Just got pointed (by the lead author) to this new paper: PLOS ONE: phyloseq: An R Package for Reproducible Interactive Analysis and Graphics of Microbiome Census Data
The analysis of microbial communities through DNA sequencing brings many challenges: the integration of different types of data with methods from ecology, genetics, phylogenetics, multivariate statistics, visualization and testing. With the increased breadth of experimental designs now being pursued, project-specific statistical analyses are often needed, and these analyses are often difficult (or impossible) for peer researchers to independently reproduce. The vast majority of the requisite tools for performing these analyses reproducibly are already implemented in R and its extensions (packages), but with limited support for high throughput microbiome census data.

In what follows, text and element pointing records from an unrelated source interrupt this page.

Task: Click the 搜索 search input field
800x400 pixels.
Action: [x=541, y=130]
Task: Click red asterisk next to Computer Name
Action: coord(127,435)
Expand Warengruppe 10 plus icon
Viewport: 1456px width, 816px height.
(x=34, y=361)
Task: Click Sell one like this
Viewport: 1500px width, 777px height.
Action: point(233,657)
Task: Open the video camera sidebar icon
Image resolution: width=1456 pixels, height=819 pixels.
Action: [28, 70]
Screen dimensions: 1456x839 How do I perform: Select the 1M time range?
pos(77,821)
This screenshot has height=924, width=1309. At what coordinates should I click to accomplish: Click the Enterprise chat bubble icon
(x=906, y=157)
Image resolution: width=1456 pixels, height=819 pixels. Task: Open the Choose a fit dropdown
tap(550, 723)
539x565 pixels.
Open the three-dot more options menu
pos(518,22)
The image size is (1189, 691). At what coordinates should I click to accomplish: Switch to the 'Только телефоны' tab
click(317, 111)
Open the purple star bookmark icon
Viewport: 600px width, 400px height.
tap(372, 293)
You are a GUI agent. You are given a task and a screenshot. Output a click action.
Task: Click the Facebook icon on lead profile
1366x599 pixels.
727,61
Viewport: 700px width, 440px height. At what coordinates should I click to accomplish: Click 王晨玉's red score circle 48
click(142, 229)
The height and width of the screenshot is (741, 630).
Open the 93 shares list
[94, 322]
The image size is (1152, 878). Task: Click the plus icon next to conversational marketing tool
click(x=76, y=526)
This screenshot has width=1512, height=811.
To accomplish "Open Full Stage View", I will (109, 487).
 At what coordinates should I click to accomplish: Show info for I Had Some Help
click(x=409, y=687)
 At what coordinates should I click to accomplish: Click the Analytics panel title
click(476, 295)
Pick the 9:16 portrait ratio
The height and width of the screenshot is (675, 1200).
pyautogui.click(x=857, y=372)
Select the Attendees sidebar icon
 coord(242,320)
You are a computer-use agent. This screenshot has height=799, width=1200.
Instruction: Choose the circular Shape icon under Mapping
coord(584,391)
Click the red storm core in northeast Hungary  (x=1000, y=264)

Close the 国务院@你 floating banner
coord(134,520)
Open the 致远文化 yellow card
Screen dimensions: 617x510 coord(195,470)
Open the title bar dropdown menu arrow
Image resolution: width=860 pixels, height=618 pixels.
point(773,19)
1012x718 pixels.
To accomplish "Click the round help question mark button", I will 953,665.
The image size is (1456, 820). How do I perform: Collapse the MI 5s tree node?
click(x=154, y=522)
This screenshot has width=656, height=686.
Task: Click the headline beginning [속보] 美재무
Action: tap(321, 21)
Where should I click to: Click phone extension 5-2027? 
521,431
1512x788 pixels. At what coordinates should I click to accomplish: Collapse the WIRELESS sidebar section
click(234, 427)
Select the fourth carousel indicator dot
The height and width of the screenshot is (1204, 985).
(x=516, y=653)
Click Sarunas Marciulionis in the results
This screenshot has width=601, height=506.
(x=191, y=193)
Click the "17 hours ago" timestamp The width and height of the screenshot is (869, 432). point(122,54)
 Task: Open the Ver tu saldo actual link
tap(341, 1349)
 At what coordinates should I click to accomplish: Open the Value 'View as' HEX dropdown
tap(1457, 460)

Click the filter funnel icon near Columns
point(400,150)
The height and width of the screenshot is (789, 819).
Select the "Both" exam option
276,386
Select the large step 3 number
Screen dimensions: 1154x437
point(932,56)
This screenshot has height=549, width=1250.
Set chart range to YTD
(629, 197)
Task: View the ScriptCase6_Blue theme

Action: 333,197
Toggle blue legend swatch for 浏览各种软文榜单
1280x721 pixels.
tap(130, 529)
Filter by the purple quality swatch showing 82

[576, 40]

Here we describe a software project, phyloseq, dedicated to the object-oriented representation and analysis of microbiome census data in R. It supports importing data from a variety of common formats, as well as many analysis techniques. These include calibration, filtering, subsetting, agglomeration, multi-table comparisons, diversity analysis, parallelized Fast UniFrac, ordination methods, and production of publication-quality graphics; all in a manner that is easy to document, share, and modify. We show how to apply functions from other R packages to phyloseq-represented data, illustrating the availability of a large number of open source analysis techniques. We discuss the use of phyloseq with tools for reproducible research, a practice common in other fields but still rare in the analysis of highly parallel microbiome census data. We have made available all of the materials necessary to completely reproduce the analysis and figures included in this article, an example of best practices for reproducible research.
The phyloseq project for R is a new open-source software package, freely available on the web from both GitHub and Bioconductor.
Seems similar in some ways to the WATERs Kepler Workflow that we released a few years ago. Anyway – if you use R and are into microbial diversity studies this may be worth checking out. As a bonus – it has a strong emphasis on reproducibility – which is a good thing.